ばかやろ!俺だって最初の壁ドンは女の子に捧げたかったよ。

「いいか、よ〜く聞け。今からめっちゃいいこと言うからな」

目の前にタケルの顔がある。とても近い。ドキドキしない。

「今立っているここはお前の人生の岐路だ。このままアッチに進めばお前が何もしなくてもさっきまでとはまるっきり変わっちゃうんだ」

俺は旧校舎に続く曲がり角を指で指す。

「お前は何を言っているんだ?」

「女はお姫様なんだとよ」

「だ、か、ら、お前は何を言ってるんだって聞いてんだよ!答えろハゲ」

ハゲてねぇようるさいなぁ。今自分に酔ってんだから邪魔すんな。

「いつでも王子様を待ってるんだって。どんなに1人で生きていけるほど強いお姫様でも、自分を守ってくれる王子様が白馬に乗って迎えに来るのを待ってるんだとよ」

ようやくタケルは俺の話に耳を傾ける。

「吉田沙保里でもか?」

「バカ野郎!あの人こそ霊長類最強に寂しがり屋のお姫様だろうが!」

あぁそうか、とタケルは納得している。

「待ちきれないお姫様は自分で王子様を探しに行っちゃうらしいけど、男としては探してもらうよりもちゃんと探してあげたいよな?」

「おい秋、なんとなくわかってきたぞぉぉぉ!」

突如として興奮しだす。ようやく理解してくれたか友よ。

「俺の吉田沙保里がそこにいるんだろ?」

「お前、怒られるぞ?」

笑っているタケルを 壁ドンから解放してやる。

「ところでお前は今回白馬役なのか?」

恋のキューピッドと言われるよりかは白馬の方がかっこいいかもしれない。

「今回の役どころは吉田沙保里の機嫌をとるため王子様を拉致してくる馬だ」

「俺は馬に拉致られたのか」とタケルは笑いながら旧校舎前に向かい歩いていく。が、曲がり角直前になってこちらに振り返り

「さっきのお姫様の話、花さんが言ってたの?」

と聞いてきた。

「そう。ずっと前に言ってた」

「お前が花さんの王子様か?」

俺はちょっと苦笑いしながら

「いや、俺はお姫様で花さんが王子様だってさ笑」

ここから姿の見えない彩綾の爆笑まで聞こえてきた。

タケルが曲がり角に消えていくのを見届けて馬は踵を返し歩いていく。きっとこの先、2人には良いことが待っていると俺は信じたい。

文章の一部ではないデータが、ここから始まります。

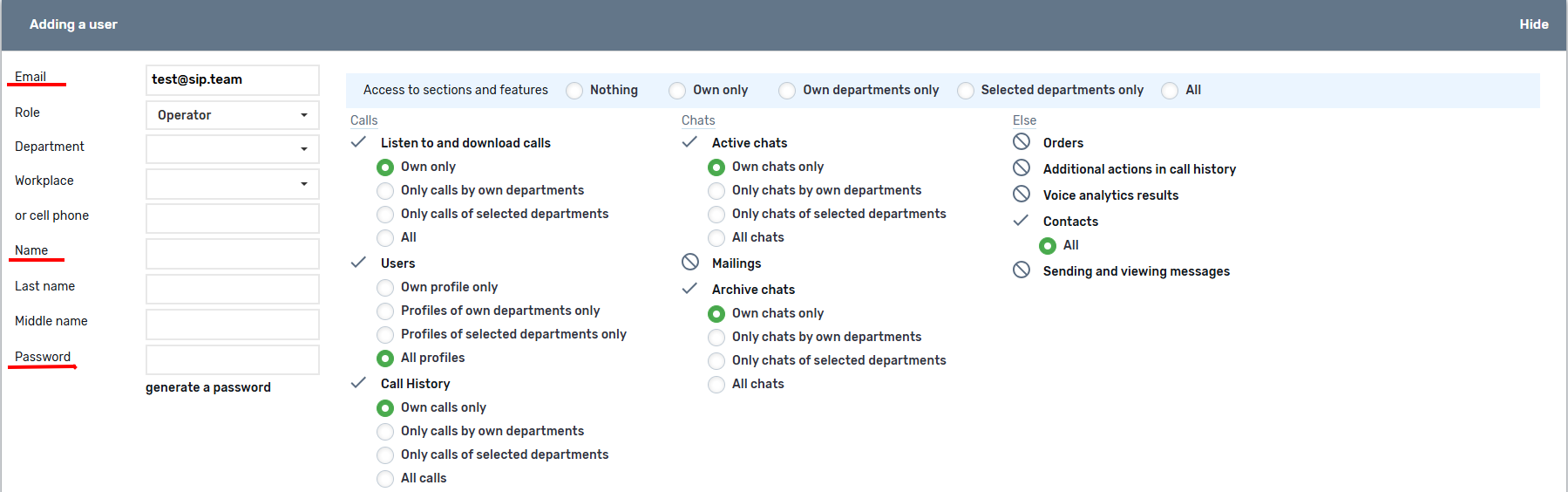This screenshot has height=492, width=1568.
Task: Click the checkmark icon beside Call History
Action: [x=358, y=383]
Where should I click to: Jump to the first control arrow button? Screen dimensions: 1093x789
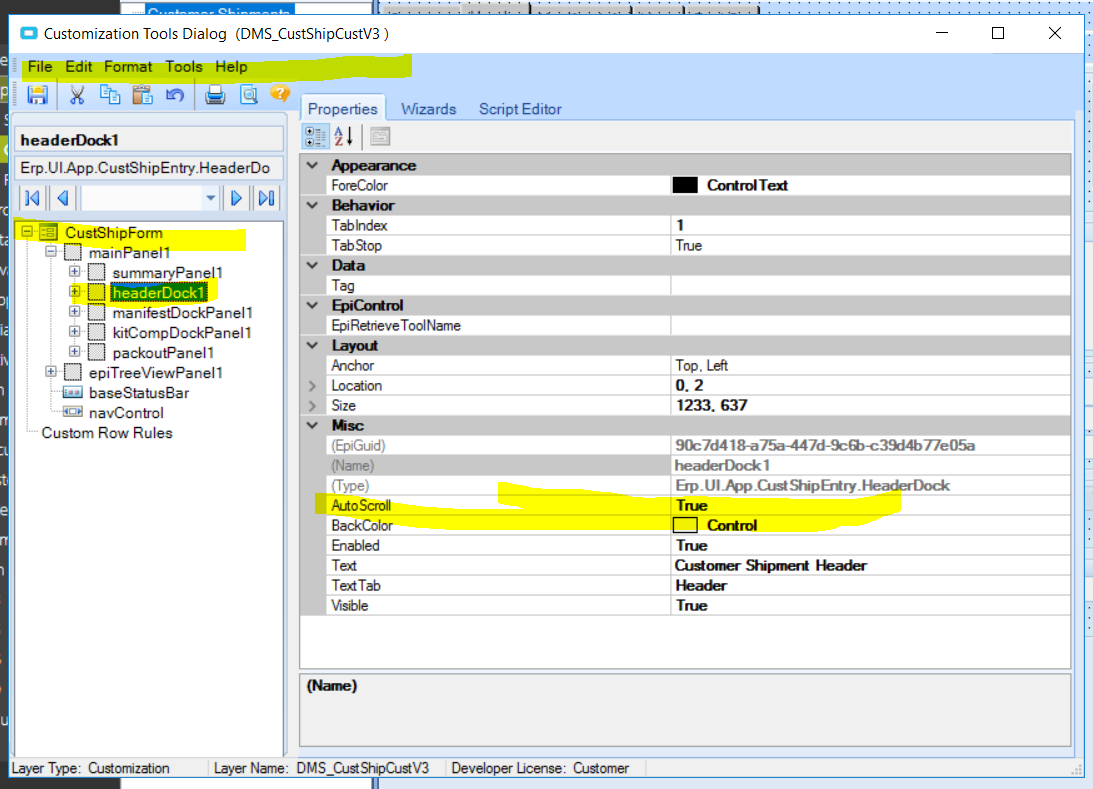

タケル、その待てないお姫様を迎えにいってあげてよ。お前が長い間俺のこと気にかけてくれたのは嬉しいけど、俺はお前らがくっついてくれた方がもっと嬉しい。俺はこれから先お前らがすれ違った時に2人を乗せて元いた場所に送り届けられる馬になるよ。だから安心してケンカしろよ。そしていつか俺に教えて欲しい。本を読んだだけじゃわからないんだ。人を好きになるってどういう事なのか、誰かと一緒にいるってどういう事なのか。何が必要で、何を失うのか。それでもそばにいたいと思う気持ちがどれだけ尊いのか、俺に教えて欲しい。